━━ DATA EXTRACT

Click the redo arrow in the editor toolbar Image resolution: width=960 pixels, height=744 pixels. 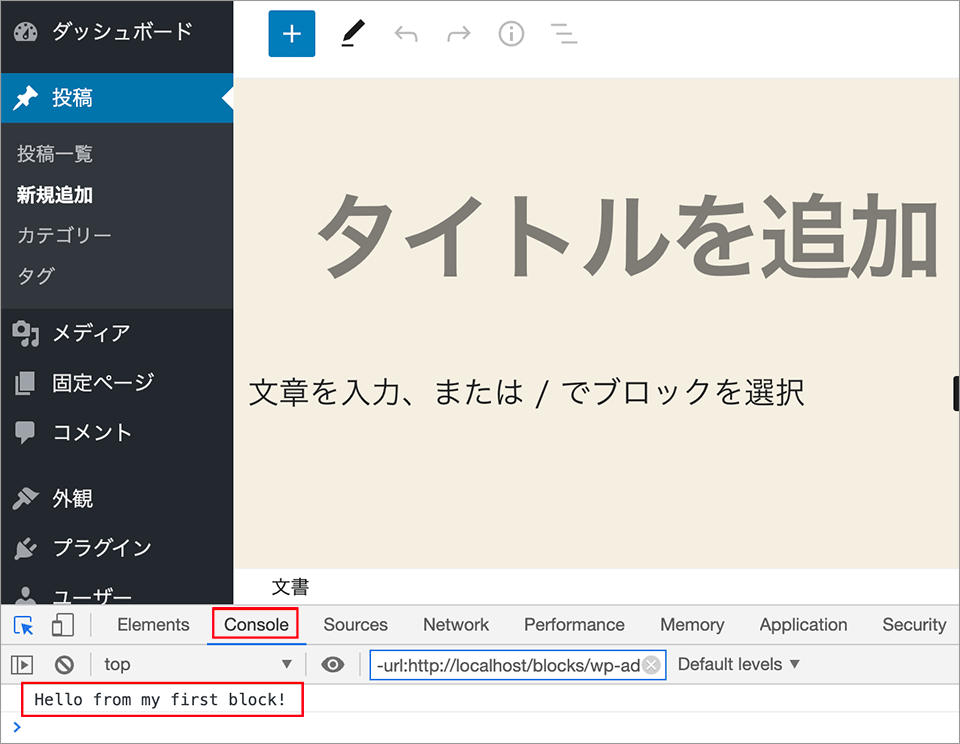click(x=459, y=34)
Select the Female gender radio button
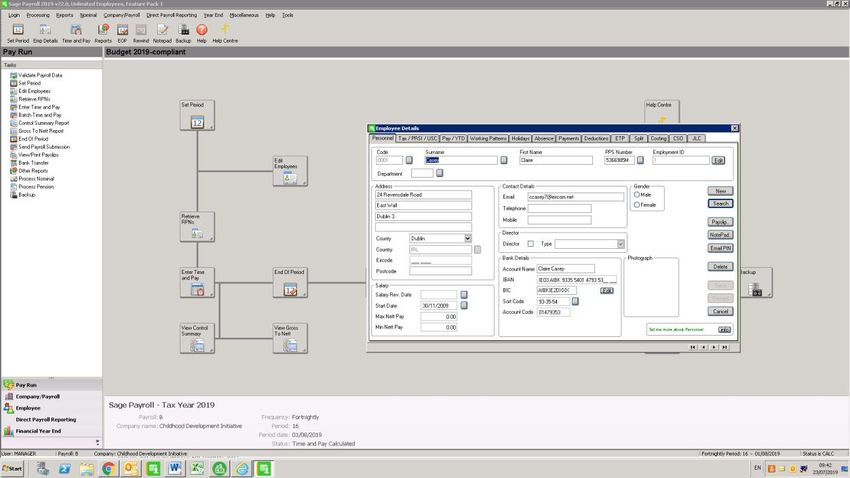The image size is (850, 478). click(637, 205)
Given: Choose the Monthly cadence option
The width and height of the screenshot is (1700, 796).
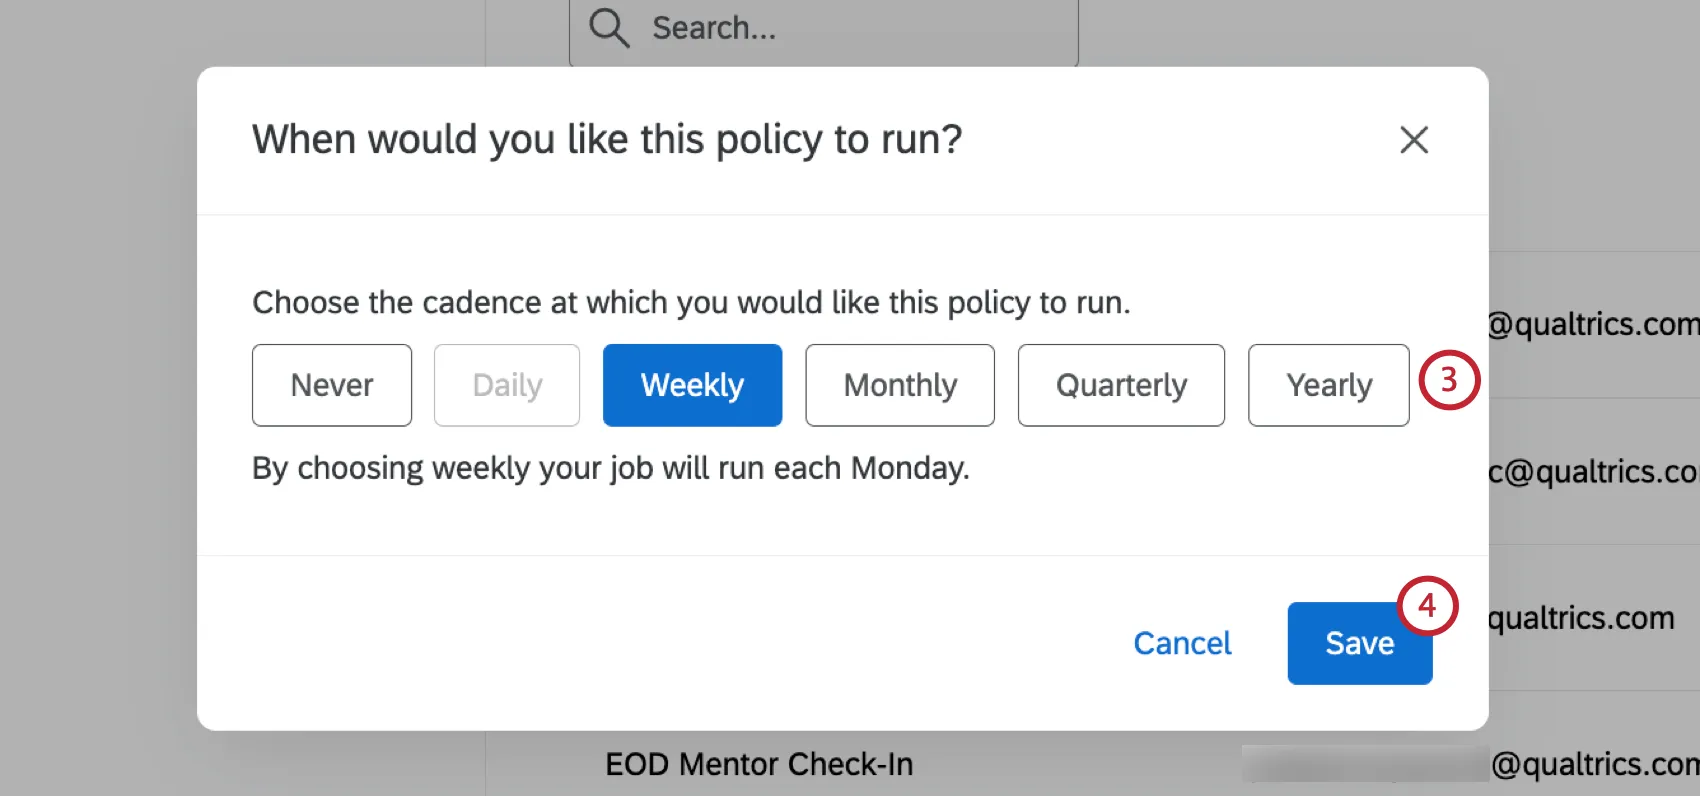Looking at the screenshot, I should pos(899,385).
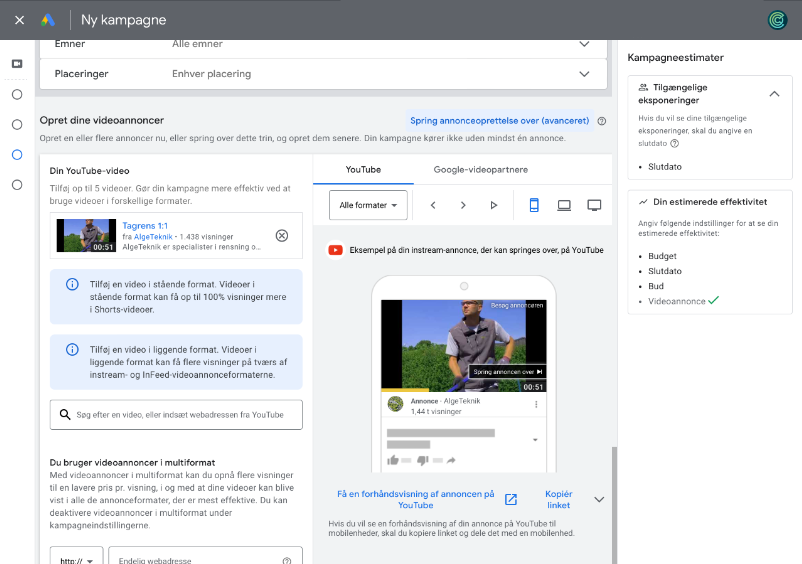Expand the Placeringer section
This screenshot has width=802, height=564.
click(x=584, y=74)
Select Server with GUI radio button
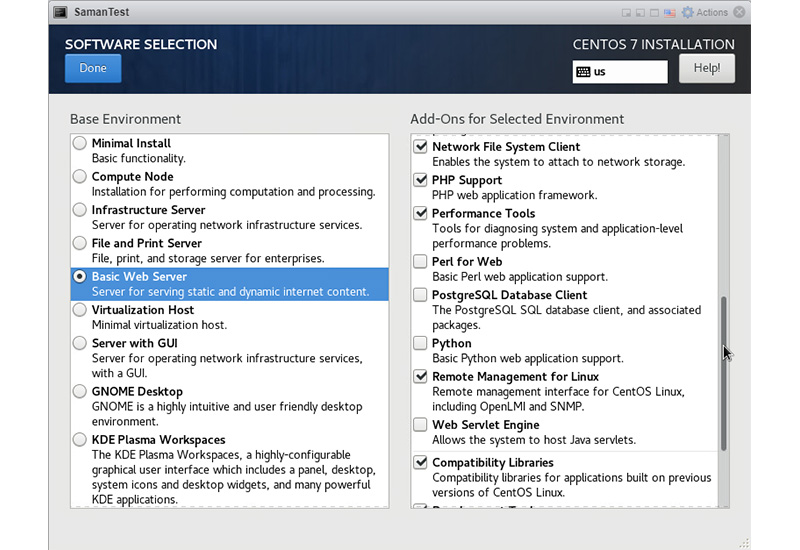The width and height of the screenshot is (800, 550). [80, 344]
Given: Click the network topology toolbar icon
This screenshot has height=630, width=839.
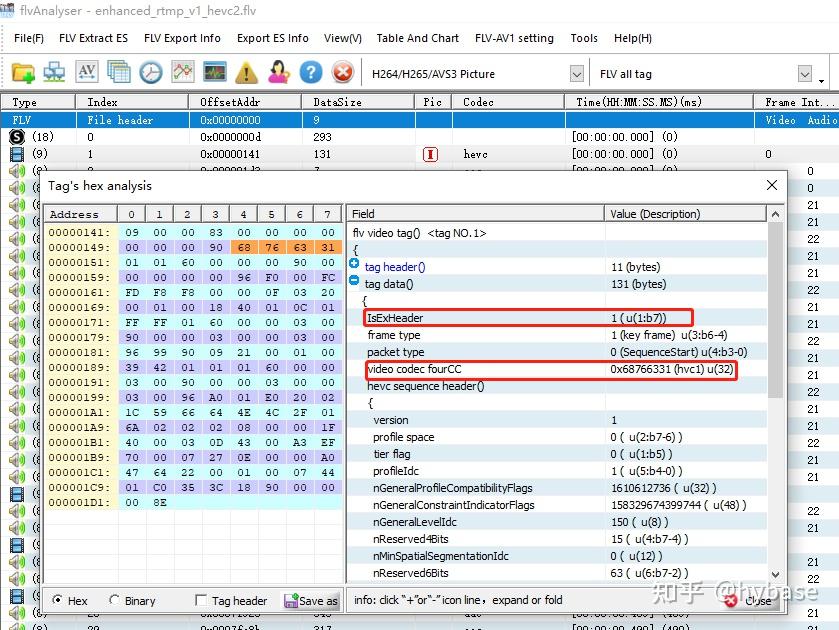Looking at the screenshot, I should [55, 73].
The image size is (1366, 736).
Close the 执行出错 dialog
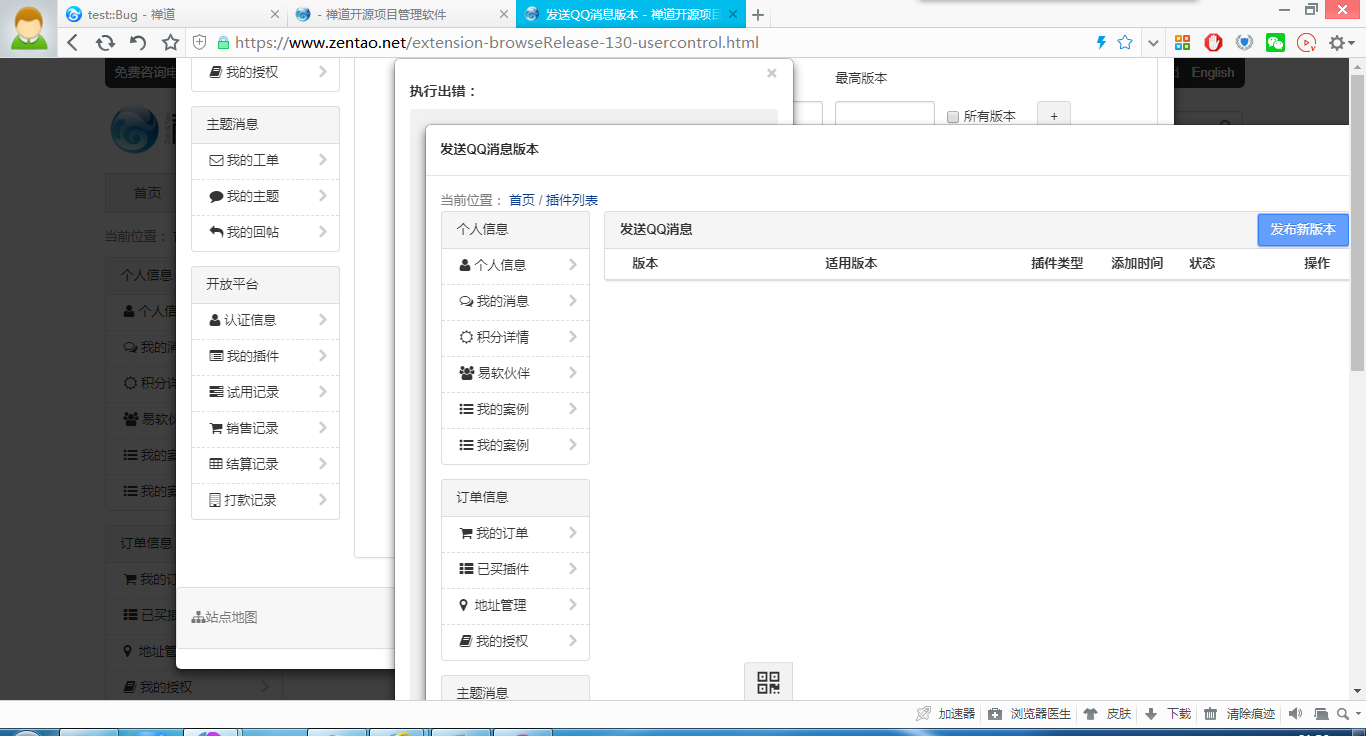(x=771, y=73)
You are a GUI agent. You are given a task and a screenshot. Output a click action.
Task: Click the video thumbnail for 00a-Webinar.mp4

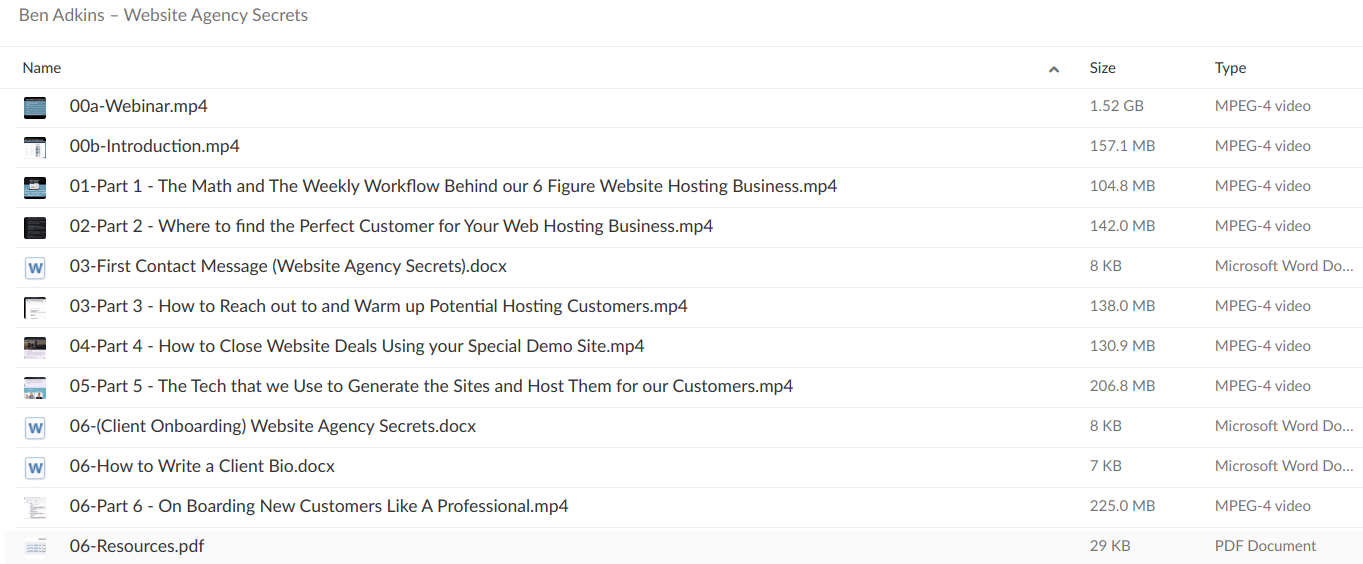click(x=35, y=107)
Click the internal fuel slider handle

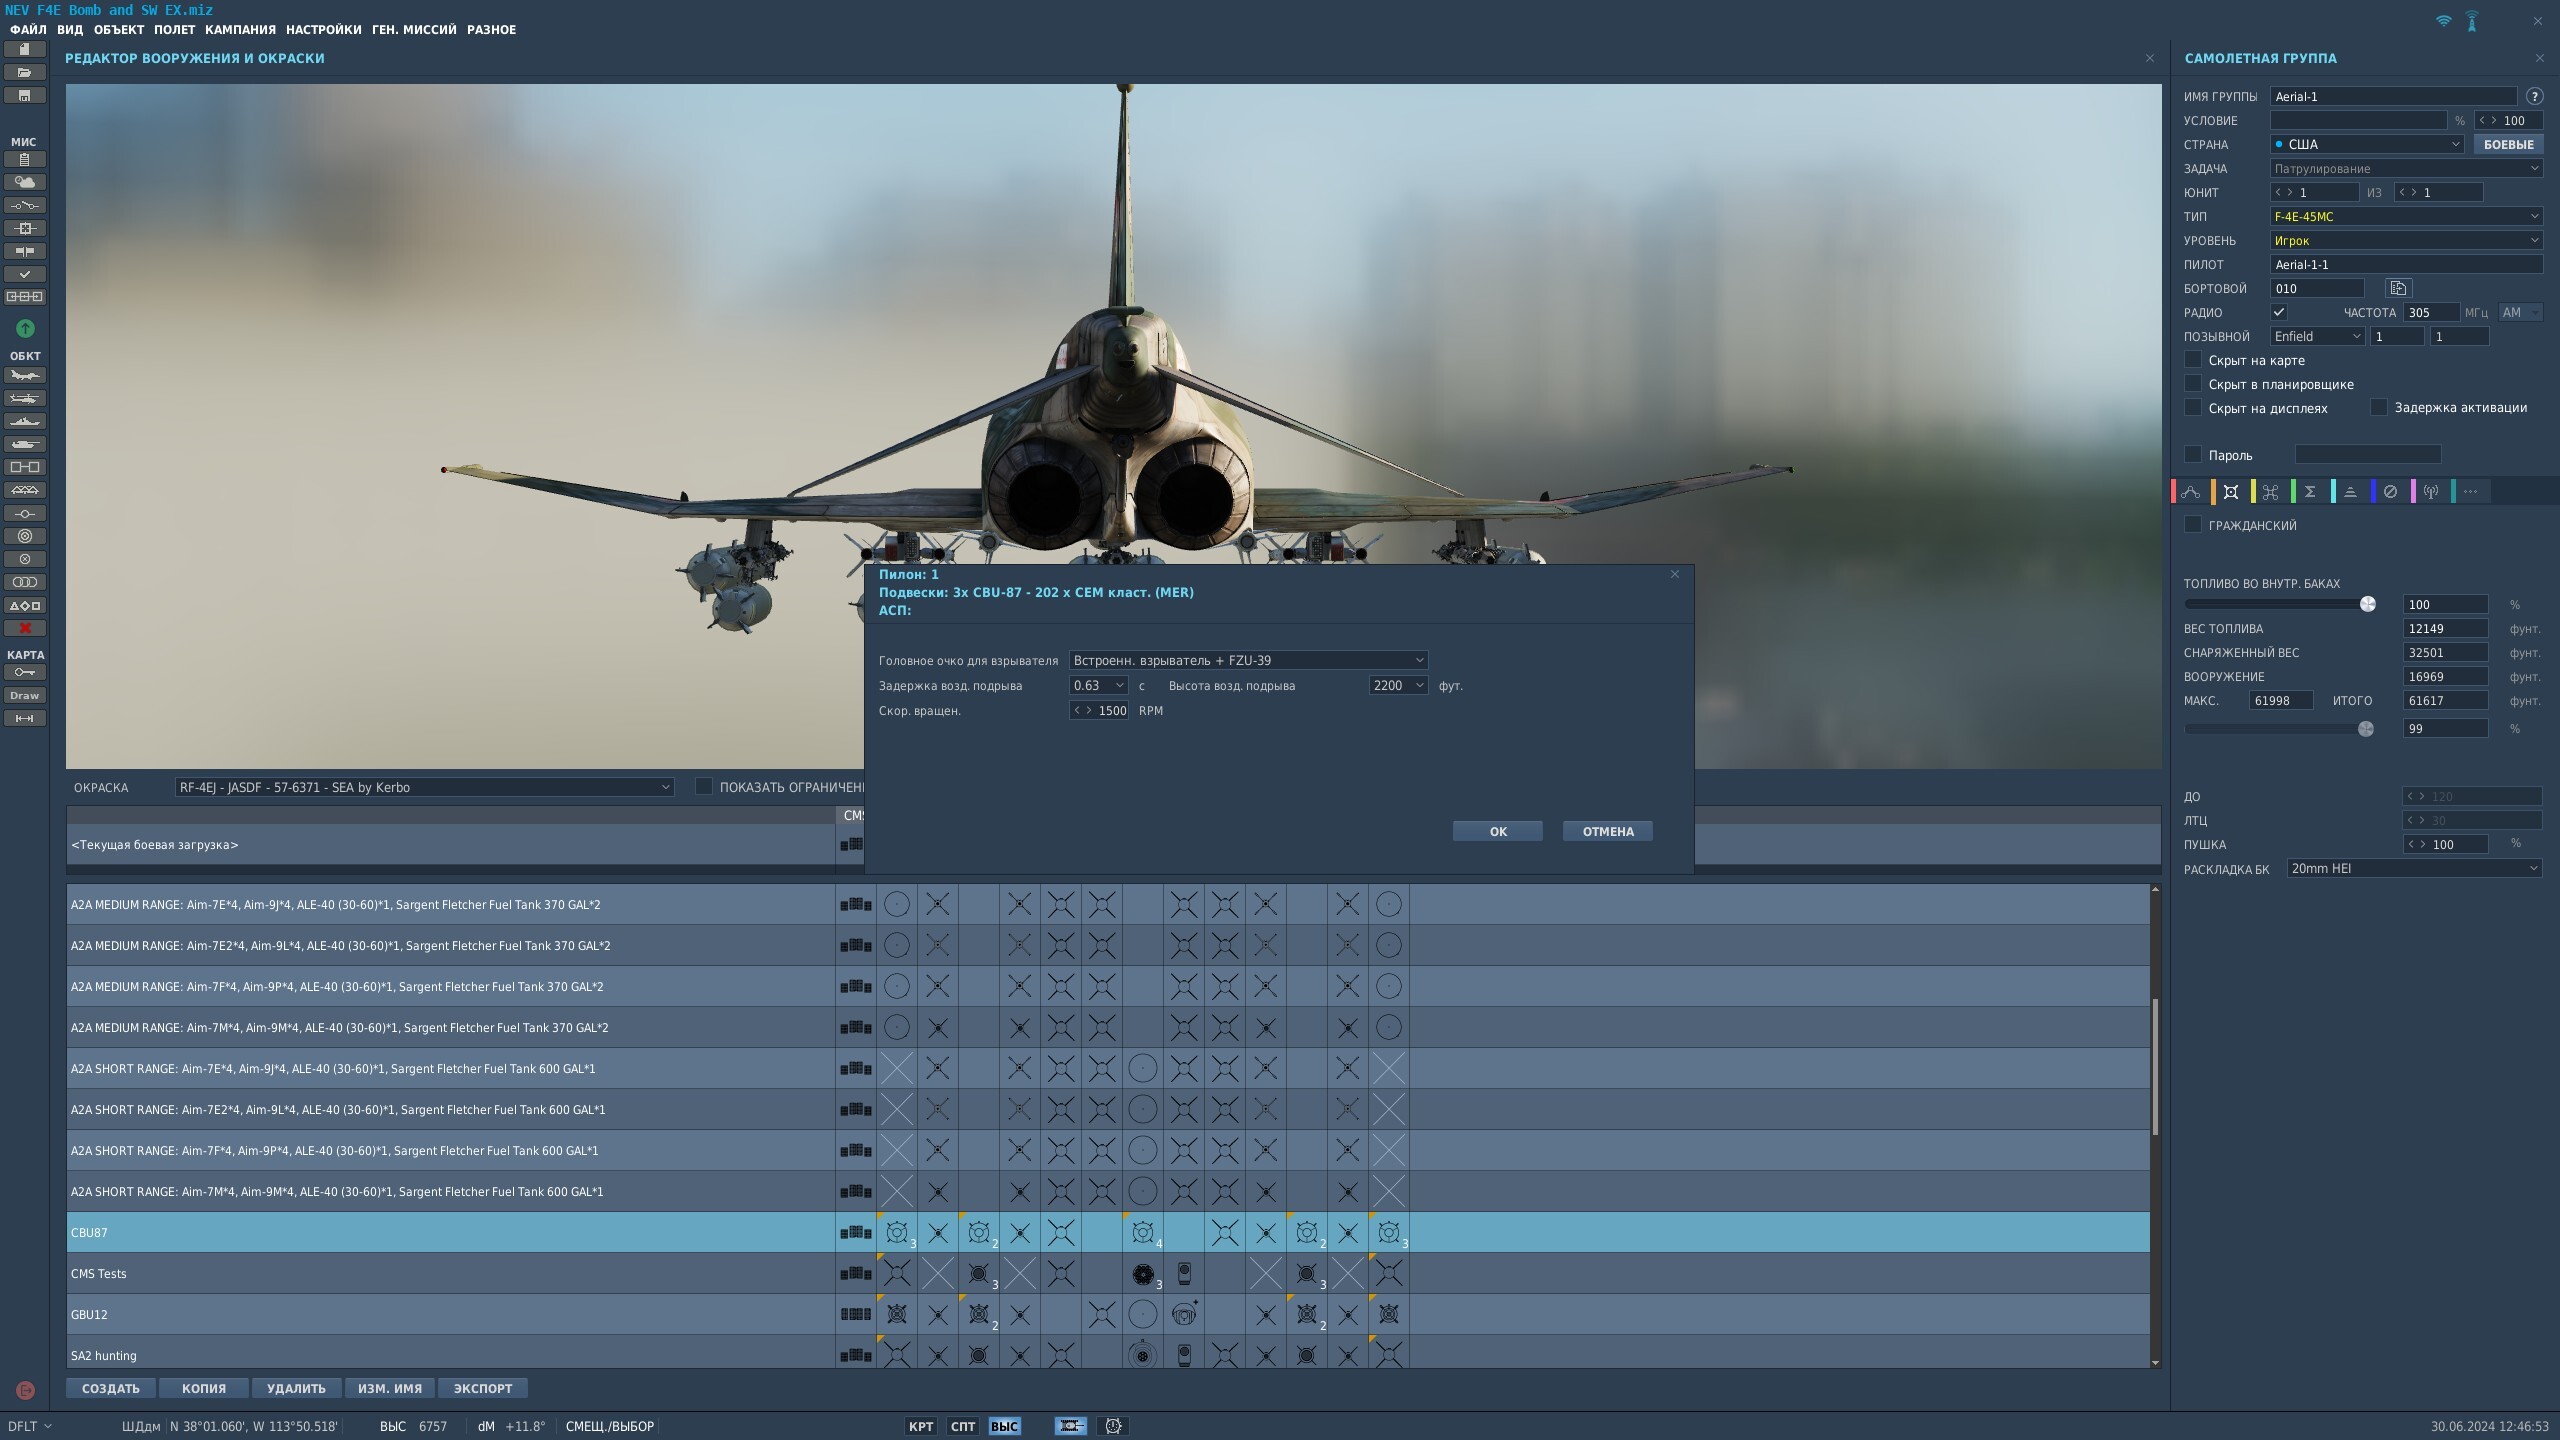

━━━━

Exact copy, pictures excluded: print only the lines from the line containing "Task: Click the" through the end of the records.

Task: Click the video thumbnail for 00a-Webinar.mp4

click(x=35, y=107)
Click the internal fuel slider handle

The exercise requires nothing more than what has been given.